All that should be output is the block of lines below from the line with "Instruction: Open Requests" to the line with "The height and width of the screenshot is (461, 1024).", both included, exactly as written.

§ §

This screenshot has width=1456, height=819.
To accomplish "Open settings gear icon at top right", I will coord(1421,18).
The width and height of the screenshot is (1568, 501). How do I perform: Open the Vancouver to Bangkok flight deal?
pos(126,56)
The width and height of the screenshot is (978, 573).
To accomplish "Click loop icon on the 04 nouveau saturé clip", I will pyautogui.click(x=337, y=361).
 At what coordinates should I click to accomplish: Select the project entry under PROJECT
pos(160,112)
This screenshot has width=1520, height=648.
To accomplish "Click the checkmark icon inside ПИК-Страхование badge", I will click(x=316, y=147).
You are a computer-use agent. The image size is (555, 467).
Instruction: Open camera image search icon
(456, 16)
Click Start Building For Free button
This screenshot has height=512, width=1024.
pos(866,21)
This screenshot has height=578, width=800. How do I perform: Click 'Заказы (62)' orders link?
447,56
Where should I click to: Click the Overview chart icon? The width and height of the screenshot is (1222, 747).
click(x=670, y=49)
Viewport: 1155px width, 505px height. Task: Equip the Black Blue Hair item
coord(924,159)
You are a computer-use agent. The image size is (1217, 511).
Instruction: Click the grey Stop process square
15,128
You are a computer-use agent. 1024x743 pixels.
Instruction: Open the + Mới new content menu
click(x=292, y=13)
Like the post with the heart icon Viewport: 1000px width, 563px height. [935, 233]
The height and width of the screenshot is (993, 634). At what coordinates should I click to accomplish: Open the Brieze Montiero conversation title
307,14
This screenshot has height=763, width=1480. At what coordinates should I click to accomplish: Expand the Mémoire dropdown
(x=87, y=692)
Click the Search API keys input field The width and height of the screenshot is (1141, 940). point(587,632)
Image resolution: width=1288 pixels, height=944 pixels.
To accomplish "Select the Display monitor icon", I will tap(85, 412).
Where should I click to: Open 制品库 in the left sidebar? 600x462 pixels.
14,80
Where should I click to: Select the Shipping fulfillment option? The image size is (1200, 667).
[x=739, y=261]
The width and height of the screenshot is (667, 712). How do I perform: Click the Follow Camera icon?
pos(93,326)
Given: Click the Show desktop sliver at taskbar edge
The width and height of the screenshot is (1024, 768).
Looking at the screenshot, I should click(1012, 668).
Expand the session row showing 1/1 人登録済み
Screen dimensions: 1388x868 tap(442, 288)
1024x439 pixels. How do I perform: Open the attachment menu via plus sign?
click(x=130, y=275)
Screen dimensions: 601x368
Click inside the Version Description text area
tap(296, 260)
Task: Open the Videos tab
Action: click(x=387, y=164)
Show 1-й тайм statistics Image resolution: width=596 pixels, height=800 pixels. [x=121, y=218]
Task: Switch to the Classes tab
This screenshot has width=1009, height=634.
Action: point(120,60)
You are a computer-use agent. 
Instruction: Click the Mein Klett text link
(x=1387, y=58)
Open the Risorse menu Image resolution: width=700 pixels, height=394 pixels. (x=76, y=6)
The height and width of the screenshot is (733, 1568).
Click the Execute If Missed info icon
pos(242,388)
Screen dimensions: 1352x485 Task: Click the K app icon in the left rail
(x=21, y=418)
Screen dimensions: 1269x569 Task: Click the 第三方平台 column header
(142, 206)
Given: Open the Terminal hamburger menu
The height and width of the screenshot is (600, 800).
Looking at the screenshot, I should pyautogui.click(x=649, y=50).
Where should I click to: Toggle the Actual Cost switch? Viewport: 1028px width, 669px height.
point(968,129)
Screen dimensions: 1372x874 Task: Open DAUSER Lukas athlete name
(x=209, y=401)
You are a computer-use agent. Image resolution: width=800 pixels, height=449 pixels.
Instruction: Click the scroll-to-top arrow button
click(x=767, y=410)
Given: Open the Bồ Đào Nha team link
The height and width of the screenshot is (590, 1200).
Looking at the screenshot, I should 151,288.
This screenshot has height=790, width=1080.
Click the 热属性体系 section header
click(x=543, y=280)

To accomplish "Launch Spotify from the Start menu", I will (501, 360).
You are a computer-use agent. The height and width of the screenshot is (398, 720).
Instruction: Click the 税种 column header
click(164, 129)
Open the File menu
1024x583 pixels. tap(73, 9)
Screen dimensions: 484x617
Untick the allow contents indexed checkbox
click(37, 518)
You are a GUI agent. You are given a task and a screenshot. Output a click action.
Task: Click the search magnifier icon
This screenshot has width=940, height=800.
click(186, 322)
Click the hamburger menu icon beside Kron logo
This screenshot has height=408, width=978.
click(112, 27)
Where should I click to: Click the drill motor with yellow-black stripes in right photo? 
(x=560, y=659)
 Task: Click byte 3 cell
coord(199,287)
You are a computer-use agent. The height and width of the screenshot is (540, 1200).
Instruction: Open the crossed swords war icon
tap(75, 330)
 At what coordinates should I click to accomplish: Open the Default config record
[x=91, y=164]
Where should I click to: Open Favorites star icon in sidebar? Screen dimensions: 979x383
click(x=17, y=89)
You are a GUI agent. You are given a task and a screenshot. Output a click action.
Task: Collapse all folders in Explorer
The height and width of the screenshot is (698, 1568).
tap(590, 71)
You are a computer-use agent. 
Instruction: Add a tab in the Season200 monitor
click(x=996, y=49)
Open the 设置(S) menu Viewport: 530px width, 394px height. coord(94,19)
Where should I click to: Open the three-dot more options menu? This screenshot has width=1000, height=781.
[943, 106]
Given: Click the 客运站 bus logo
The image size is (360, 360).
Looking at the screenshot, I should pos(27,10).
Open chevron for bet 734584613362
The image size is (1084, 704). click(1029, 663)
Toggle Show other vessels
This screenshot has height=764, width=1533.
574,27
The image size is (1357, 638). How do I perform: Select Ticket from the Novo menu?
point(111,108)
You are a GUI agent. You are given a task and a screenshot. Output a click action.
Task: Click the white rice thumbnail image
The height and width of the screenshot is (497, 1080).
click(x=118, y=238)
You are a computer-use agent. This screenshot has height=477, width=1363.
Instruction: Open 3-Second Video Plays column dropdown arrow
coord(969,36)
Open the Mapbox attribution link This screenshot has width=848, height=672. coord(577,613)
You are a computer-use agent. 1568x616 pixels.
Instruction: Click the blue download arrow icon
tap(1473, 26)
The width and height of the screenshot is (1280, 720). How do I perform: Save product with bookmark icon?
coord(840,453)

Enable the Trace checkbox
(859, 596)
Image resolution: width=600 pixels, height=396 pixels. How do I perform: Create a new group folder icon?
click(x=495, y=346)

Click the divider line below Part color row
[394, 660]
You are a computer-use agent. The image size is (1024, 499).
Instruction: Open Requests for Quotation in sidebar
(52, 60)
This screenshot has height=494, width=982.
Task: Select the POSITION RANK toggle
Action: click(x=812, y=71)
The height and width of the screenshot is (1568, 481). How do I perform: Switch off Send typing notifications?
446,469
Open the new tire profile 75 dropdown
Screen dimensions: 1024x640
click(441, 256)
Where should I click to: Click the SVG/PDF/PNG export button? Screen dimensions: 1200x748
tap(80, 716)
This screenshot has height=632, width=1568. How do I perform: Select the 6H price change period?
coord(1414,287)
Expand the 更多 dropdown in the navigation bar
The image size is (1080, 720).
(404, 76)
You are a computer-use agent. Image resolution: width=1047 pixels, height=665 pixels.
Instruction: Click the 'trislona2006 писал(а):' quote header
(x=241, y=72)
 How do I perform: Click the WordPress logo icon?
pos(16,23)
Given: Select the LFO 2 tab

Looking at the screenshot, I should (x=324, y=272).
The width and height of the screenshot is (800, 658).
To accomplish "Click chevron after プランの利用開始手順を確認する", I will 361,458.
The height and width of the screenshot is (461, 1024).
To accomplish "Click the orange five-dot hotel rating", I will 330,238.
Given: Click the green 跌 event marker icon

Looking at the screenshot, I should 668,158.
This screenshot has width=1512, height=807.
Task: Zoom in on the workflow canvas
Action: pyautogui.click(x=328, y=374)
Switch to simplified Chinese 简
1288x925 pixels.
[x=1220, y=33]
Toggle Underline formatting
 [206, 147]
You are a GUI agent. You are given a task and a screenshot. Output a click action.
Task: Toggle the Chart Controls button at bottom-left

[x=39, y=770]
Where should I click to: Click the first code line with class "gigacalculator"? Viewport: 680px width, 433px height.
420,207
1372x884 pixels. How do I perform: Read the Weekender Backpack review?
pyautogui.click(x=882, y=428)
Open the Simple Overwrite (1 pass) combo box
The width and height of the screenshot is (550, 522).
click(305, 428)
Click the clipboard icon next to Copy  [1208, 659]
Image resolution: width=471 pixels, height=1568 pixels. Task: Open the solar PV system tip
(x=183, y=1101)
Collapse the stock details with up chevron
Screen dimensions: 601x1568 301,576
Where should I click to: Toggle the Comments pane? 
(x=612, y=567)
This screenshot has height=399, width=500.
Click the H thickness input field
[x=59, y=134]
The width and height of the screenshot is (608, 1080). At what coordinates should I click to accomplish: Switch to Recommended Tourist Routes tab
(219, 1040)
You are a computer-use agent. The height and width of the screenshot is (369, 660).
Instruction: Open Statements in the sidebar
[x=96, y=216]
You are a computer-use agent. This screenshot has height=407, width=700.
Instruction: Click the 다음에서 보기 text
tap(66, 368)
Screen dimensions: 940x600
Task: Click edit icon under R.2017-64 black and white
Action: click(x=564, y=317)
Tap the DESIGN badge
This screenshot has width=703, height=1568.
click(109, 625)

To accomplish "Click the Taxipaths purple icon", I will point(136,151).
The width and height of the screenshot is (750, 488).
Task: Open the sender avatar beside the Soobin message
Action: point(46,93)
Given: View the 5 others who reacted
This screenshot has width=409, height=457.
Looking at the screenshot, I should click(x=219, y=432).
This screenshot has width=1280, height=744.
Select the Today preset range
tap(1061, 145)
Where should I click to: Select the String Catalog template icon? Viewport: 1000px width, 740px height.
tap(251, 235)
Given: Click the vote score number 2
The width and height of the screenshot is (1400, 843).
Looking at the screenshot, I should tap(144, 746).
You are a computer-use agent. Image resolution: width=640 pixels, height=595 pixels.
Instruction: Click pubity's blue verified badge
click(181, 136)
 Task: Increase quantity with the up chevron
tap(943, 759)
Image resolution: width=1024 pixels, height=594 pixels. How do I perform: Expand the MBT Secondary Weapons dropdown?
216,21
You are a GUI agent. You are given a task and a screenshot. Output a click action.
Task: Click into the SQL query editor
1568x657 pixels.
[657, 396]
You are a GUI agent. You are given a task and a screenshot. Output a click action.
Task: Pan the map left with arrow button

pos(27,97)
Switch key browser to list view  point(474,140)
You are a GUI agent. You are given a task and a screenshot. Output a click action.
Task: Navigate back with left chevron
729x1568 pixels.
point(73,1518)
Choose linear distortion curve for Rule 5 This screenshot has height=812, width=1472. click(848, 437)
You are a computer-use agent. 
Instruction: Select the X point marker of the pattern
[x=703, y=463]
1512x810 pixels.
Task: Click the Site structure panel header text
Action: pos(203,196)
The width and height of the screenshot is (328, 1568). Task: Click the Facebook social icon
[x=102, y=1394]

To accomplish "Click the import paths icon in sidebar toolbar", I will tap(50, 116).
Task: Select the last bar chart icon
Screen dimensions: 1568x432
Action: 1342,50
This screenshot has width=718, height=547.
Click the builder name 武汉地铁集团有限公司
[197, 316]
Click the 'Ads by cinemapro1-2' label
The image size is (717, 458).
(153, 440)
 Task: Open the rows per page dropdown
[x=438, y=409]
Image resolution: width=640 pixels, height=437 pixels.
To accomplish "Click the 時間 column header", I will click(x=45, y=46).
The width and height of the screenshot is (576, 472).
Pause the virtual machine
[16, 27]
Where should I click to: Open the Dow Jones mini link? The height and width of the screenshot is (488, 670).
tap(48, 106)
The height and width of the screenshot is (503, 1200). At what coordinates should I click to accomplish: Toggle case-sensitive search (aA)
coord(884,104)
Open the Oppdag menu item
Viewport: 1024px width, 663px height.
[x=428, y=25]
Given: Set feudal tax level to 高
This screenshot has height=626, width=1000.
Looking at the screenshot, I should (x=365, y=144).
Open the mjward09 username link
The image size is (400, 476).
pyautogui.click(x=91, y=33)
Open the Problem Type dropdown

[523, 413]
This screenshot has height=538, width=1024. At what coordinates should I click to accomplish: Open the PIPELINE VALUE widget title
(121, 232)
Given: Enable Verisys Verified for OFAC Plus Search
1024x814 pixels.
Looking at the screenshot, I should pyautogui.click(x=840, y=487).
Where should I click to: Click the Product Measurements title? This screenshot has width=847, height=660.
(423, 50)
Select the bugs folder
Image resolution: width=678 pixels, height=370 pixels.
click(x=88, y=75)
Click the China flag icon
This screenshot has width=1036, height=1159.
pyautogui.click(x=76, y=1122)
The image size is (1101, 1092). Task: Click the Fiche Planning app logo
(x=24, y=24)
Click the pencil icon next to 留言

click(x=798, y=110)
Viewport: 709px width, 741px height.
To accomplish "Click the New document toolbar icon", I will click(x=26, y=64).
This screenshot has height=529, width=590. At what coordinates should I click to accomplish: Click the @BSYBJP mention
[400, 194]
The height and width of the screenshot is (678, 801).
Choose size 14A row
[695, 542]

§ §

_Task output_
Instruction: Open Requests for Quotation in sidebar
(52, 60)
This screenshot has height=494, width=982.
Task: Select the POSITION RANK toggle
Action: click(x=812, y=71)
The height and width of the screenshot is (1568, 481). How do I perform: Switch off Send typing notifications?
446,469
Open the new tire profile 75 dropdown
Screen dimensions: 1024x640
click(441, 256)
Where should I click to: Click the SVG/PDF/PNG export button? Screen dimensions: 1200x748
tap(80, 716)
This screenshot has height=632, width=1568. How do I perform: Select the 6H price change period?
coord(1414,287)
Expand the 更多 dropdown in the navigation bar
The image size is (1080, 720).
(404, 76)
You are a computer-use agent. Image resolution: width=1047 pixels, height=665 pixels.
Instruction: Click the 'trislona2006 писал(а):' quote header
(x=241, y=72)
 How do I perform: Click the WordPress logo icon?
pos(16,23)
Given: Select the LFO 2 tab

Looking at the screenshot, I should (x=324, y=272).
The width and height of the screenshot is (800, 658).
To accomplish "Click chevron after プランの利用開始手順を確認する", I will 361,458.
The height and width of the screenshot is (461, 1024).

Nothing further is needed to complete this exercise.